Pakistan
Bangsa-bangsa lahir di hati penyair; mereka tumbuh dan mati di tangan politikus.
(Muhammad Iqbal, 1877-1938)
Kunjungan ke Pakistan, 8-12 Februari lalu—atas undangan angkatan laut negara itu untuk meliput Latihan Angkatan Laut Multinasional ”AMAN 2019” di Karachi— serasa menziarahi negeri yang punya ikatan batin dan intelektual dengan Tanah Air sendiri. Negara itu melahirkan banyak pemikir, yang memengaruhi sebagian intelektual dan guru bangsa di Indonesia.
Banyak nama tokoh Pakistan dikenal di Tanah Air berkat penerjemahan karya-karya mereka ke dalam bahasa Indonesia, yang kemudian dibahas dan didiskusikan secara luas.
Ahmad Syafii Maarif atau almarhum Djohan Effendi, Menteri Sekretaris Negara era Presiden Abdurrahman Wahid, sangat getol mengutip karya-karya Muhammad Iqbal, pemikir-filsuf Pakistan terkemuka, dalam tulisan-tulisan tahun 1980-an hingga 1990-an.
Bersama almarhum Nurcholish Madjid, Syafii bahkan berguru langsung kepada cendekiawan asal Pakistan, Fazlur Rahman, saat kuliah di Chicago, AS. Nama-nama tokoh Pakistan, seperti Iqbal, Muhammad Ali Jinnah, atau Abul A’la al-Maududi, tak asing bagi sebagian publik di Indonesia.
Dalam buku Peranan Pakistan di Masa Revolusi Kemerdekaan Indonesia (Jakarta, Desember 2004), Firdaus Syam dan Zahir Khan menulis tentang tentara Pakistan dalam pasukan Inggris yang kemudian bergabung dengan pejuang RI 1945-1948 berkat imbauan Ali Jinnah.
Ali Jinnah juga mengeluarkan perintah menahan sejumlah pesawat asing di Karachi, yang mengangkut senjata untuk dikirim ke Jakarta, pada akhir Agustus 1947. Pada Desember 1996, Pemerintah Indonesia menganugerahkan penghargaan Bintang Kelas 1 Adipurna kepada Ali Jinnah.
Republik Islam Pakistan, nama resmi negara itu, sudah lama menjadi sorotan dunia, termasuk intelektual dan pemerhati politik di Indonesia. Negara itu adalah salah satu contoh eksperimen pergulatan masyarakat Muslim dengan demokrasi.

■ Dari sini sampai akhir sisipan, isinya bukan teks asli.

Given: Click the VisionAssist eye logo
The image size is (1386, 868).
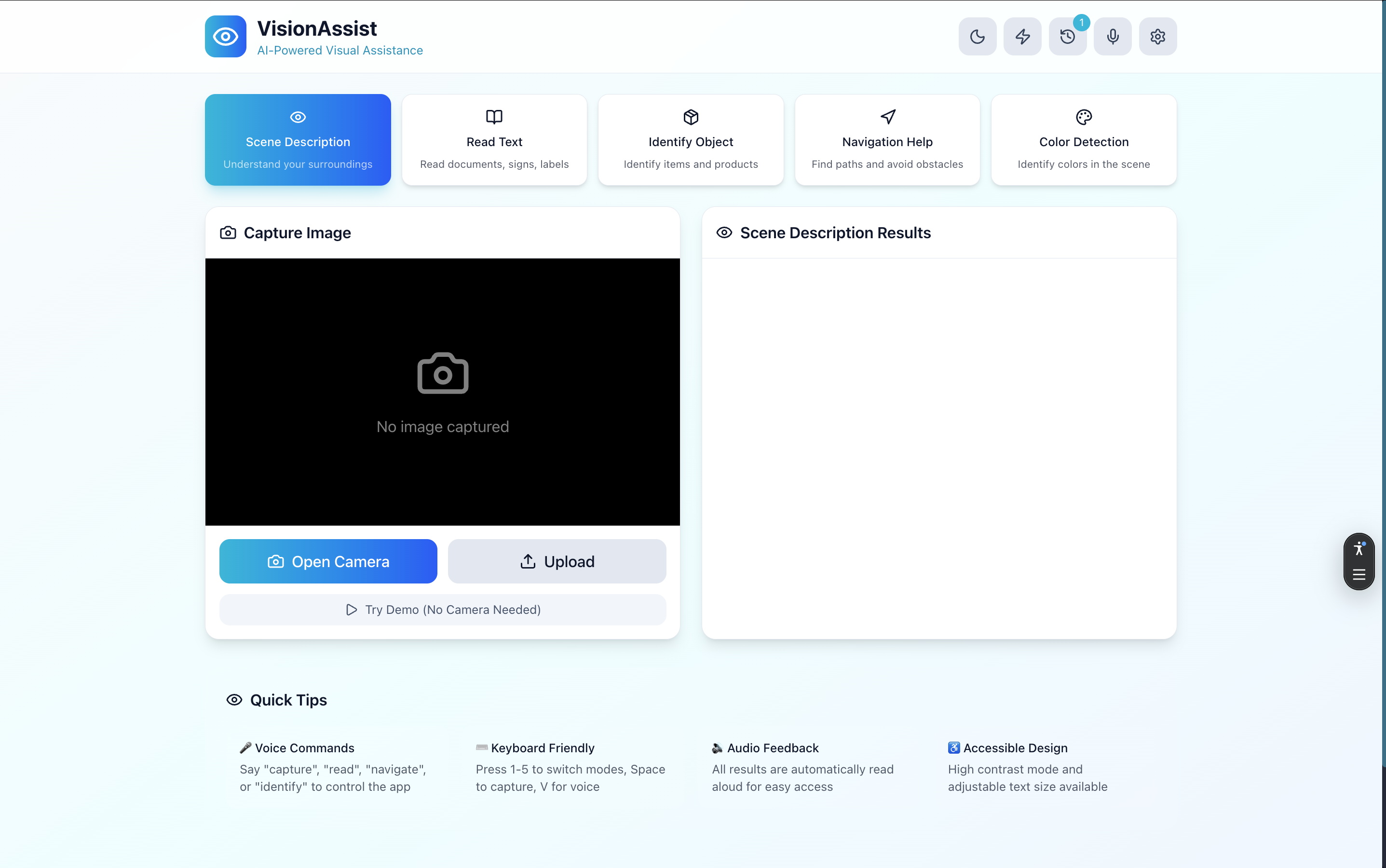Looking at the screenshot, I should (226, 37).
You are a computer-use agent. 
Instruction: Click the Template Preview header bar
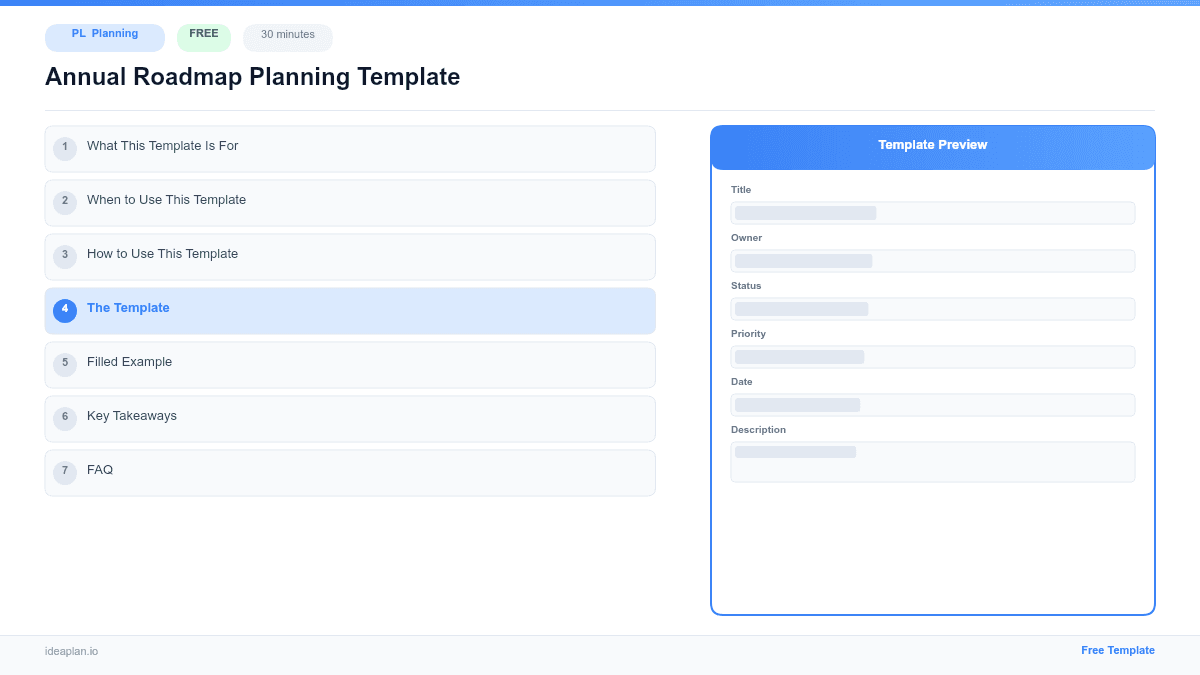pos(932,145)
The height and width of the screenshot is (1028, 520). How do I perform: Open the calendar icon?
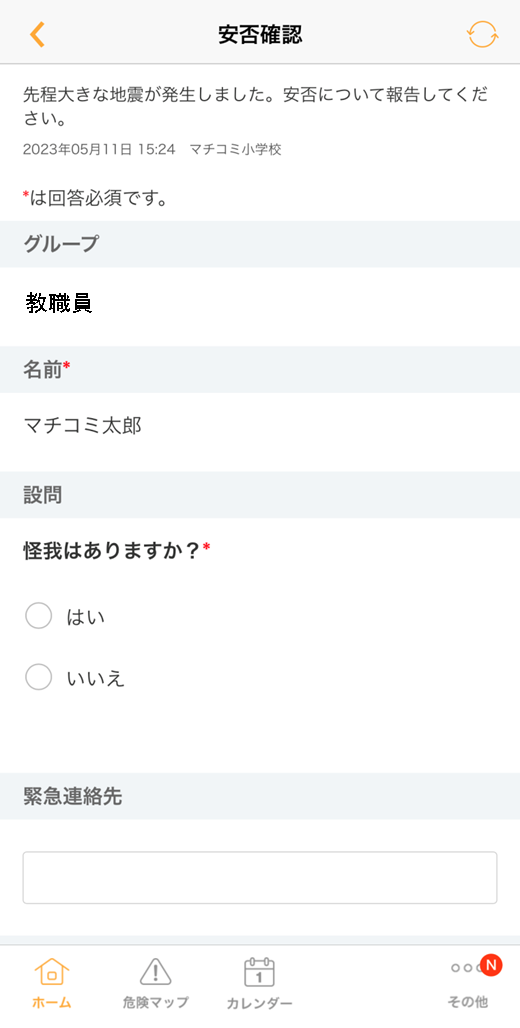pyautogui.click(x=259, y=972)
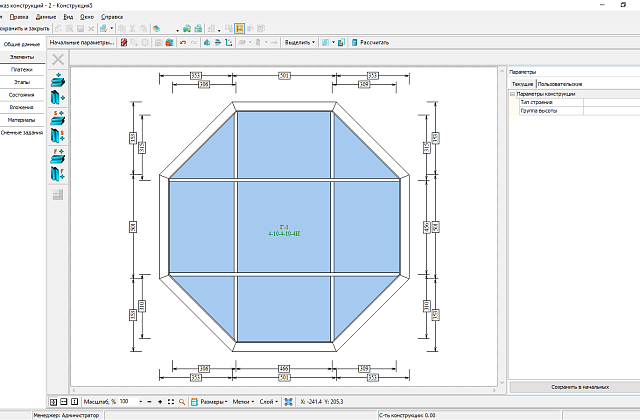Click the Рассчитать calculate button
Screen dimensions: 640x420
point(371,42)
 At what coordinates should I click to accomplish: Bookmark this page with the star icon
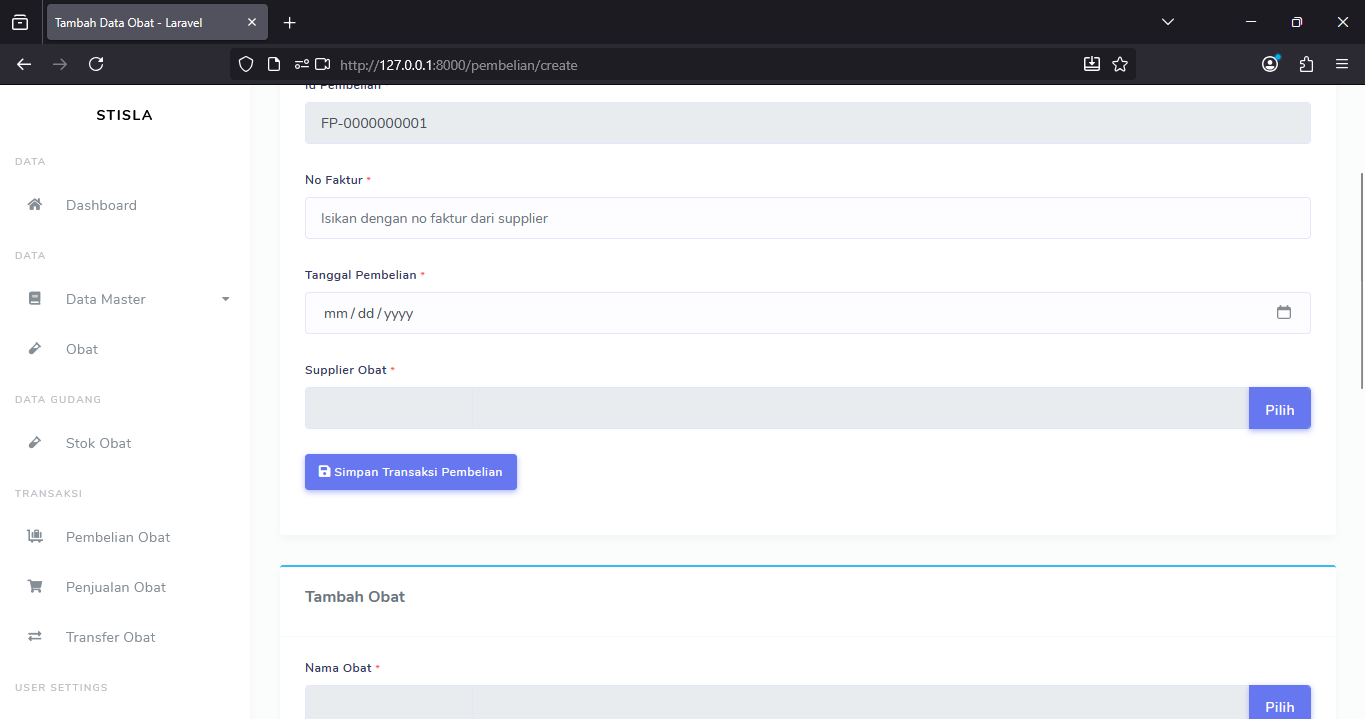point(1120,65)
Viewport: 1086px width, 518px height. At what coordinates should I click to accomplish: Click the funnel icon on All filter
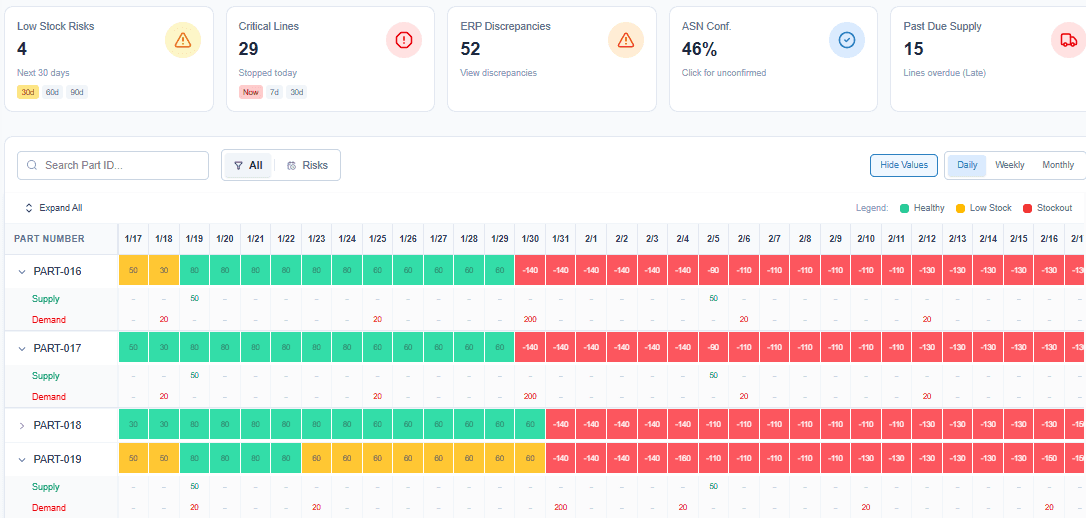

Negara di Asia Selatan itu menyajikan satu varian negara Islam, selain yang diperlihatkan di sejumlah negara, seperti Iran, Afghanistan, dan negara-negara di Timur Tengah.
Dalam banyak hal, Pakistan secara mengejutkan tangguh dan punya daya tahan sebagai negara dan masyarakat.
Merdeka tahun 1947 dari Inggris, hasil pemisahan dari India, Pakistan hampir seusia dengan Indonesia. Namun, dalam perjalanannya, negara itu mengalami pergulatan politik yang kerap diwarnai kudeta dan gangguan terorisme.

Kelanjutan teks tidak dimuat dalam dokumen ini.